• **DIRECTIONS**: Reproduce the entries exactly.

☆ ☆ ☆ ☆ ☆

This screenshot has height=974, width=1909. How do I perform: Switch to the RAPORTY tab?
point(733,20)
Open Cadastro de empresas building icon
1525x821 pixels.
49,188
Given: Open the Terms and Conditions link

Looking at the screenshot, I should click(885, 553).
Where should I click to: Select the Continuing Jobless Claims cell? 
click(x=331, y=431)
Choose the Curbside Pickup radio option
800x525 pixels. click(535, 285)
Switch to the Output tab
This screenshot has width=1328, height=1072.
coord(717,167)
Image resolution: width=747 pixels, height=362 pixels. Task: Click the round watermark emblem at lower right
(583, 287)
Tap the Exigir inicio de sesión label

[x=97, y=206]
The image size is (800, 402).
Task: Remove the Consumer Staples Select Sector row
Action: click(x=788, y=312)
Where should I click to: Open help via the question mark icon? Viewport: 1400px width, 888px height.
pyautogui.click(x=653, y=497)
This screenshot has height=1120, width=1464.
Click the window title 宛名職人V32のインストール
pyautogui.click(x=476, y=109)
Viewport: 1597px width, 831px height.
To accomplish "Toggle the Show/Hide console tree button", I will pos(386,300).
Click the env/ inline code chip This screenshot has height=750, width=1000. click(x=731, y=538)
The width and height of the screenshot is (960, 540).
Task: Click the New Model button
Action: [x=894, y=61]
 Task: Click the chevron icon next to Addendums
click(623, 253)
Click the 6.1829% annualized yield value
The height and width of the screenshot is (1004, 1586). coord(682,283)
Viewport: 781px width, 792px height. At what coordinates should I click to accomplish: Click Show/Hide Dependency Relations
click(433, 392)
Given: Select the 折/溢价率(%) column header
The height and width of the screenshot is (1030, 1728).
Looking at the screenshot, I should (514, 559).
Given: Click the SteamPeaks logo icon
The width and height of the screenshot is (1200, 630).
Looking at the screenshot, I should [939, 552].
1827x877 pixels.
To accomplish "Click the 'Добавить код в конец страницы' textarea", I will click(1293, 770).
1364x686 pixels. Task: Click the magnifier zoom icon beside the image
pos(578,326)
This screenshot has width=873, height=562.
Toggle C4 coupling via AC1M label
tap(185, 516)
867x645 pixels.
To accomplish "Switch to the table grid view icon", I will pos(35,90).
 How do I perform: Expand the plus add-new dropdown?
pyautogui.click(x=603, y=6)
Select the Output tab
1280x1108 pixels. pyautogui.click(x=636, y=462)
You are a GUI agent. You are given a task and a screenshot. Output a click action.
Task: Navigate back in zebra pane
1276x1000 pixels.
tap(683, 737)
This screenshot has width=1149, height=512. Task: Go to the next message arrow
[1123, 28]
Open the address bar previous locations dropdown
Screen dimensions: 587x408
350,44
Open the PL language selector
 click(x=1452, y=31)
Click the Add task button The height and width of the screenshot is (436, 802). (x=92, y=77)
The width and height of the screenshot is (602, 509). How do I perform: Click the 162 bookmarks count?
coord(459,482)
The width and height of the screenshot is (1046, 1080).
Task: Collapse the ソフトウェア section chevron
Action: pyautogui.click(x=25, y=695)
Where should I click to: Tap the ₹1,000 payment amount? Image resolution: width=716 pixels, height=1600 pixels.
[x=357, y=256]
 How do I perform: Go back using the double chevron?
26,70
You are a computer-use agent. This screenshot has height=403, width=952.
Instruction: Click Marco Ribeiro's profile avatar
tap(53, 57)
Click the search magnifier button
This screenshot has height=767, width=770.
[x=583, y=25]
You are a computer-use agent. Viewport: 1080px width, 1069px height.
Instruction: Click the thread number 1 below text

☆ ☆ ☆ ☆ ☆

• **ANSWER AREA**:
This screenshot has height=974, width=1909. How do I perform: Switch to the RAPORTY tab?
point(733,20)
Open Cadastro de empresas building icon
1525x821 pixels.
49,188
Given: Open the Terms and Conditions link

Looking at the screenshot, I should click(885, 553).
Where should I click to: Select the Continuing Jobless Claims cell? 
click(x=331, y=431)
Choose the Curbside Pickup radio option
800x525 pixels. click(535, 285)
Switch to the Output tab
This screenshot has width=1328, height=1072.
coord(717,167)
Image resolution: width=747 pixels, height=362 pixels. Task: Click the round watermark emblem at lower right
(583, 287)
Tap the Exigir inicio de sesión label

[x=97, y=206]
The image size is (800, 402).
Task: Remove the Consumer Staples Select Sector row
Action: click(x=788, y=312)
Where should I click to: Open help via the question mark icon? Viewport: 1400px width, 888px height.
pyautogui.click(x=653, y=497)
This screenshot has height=1120, width=1464.
Click the window title 宛名職人V32のインストール
pyautogui.click(x=476, y=109)
Viewport: 1597px width, 831px height.
To accomplish "Toggle the Show/Hide console tree button", I will pos(386,300).
Click the env/ inline code chip This screenshot has height=750, width=1000. click(x=731, y=538)
The width and height of the screenshot is (960, 540).
Task: Click the New Model button
Action: [x=894, y=61]
 Task: Click the chevron icon next to Addendums
click(623, 253)
Click the 6.1829% annualized yield value
The height and width of the screenshot is (1004, 1586). coord(682,283)
Viewport: 781px width, 792px height. At what coordinates should I click to accomplish: Click Show/Hide Dependency Relations
click(433, 392)
Given: Select the 折/溢价率(%) column header
The height and width of the screenshot is (1030, 1728).
Looking at the screenshot, I should (514, 559).
Given: Click the SteamPeaks logo icon
The width and height of the screenshot is (1200, 630).
Looking at the screenshot, I should [939, 552].
1827x877 pixels.
To accomplish "Click the 'Добавить код в конец страницы' textarea", I will click(1293, 770).
1364x686 pixels. Task: Click the magnifier zoom icon beside the image
pos(578,326)
This screenshot has width=873, height=562.
Toggle C4 coupling via AC1M label
tap(185, 516)
867x645 pixels.
To accomplish "Switch to the table grid view icon", I will pos(35,90).
 How do I perform: Expand the plus add-new dropdown?
pyautogui.click(x=603, y=6)
Select the Output tab
1280x1108 pixels. pyautogui.click(x=636, y=462)
You are a GUI agent. You are given a task and a screenshot. Output a click action.
Task: Navigate back in zebra pane
1276x1000 pixels.
tap(683, 737)
This screenshot has width=1149, height=512. Task: Go to the next message arrow
[1123, 28]
Open the address bar previous locations dropdown
Screen dimensions: 587x408
350,44
Open the PL language selector
 click(x=1452, y=31)
Click the Add task button The height and width of the screenshot is (436, 802). (x=92, y=77)
The width and height of the screenshot is (602, 509). How do I perform: Click the 162 bookmarks count?
coord(459,482)
The width and height of the screenshot is (1046, 1080).
Task: Collapse the ソフトウェア section chevron
Action: pyautogui.click(x=25, y=695)
Where should I click to: Tap the ₹1,000 payment amount? Image resolution: width=716 pixels, height=1600 pixels.
[x=357, y=256]
 How do I perform: Go back using the double chevron?
26,70
You are a computer-use agent. This screenshot has height=403, width=952.
Instruction: Click Marco Ribeiro's profile avatar
tap(53, 57)
Click the search magnifier button
This screenshot has height=767, width=770.
[x=583, y=25]
You are a computer-use agent. Viewport: 1080px width, 1069px height.
Instruction: Click the thread number 1 below text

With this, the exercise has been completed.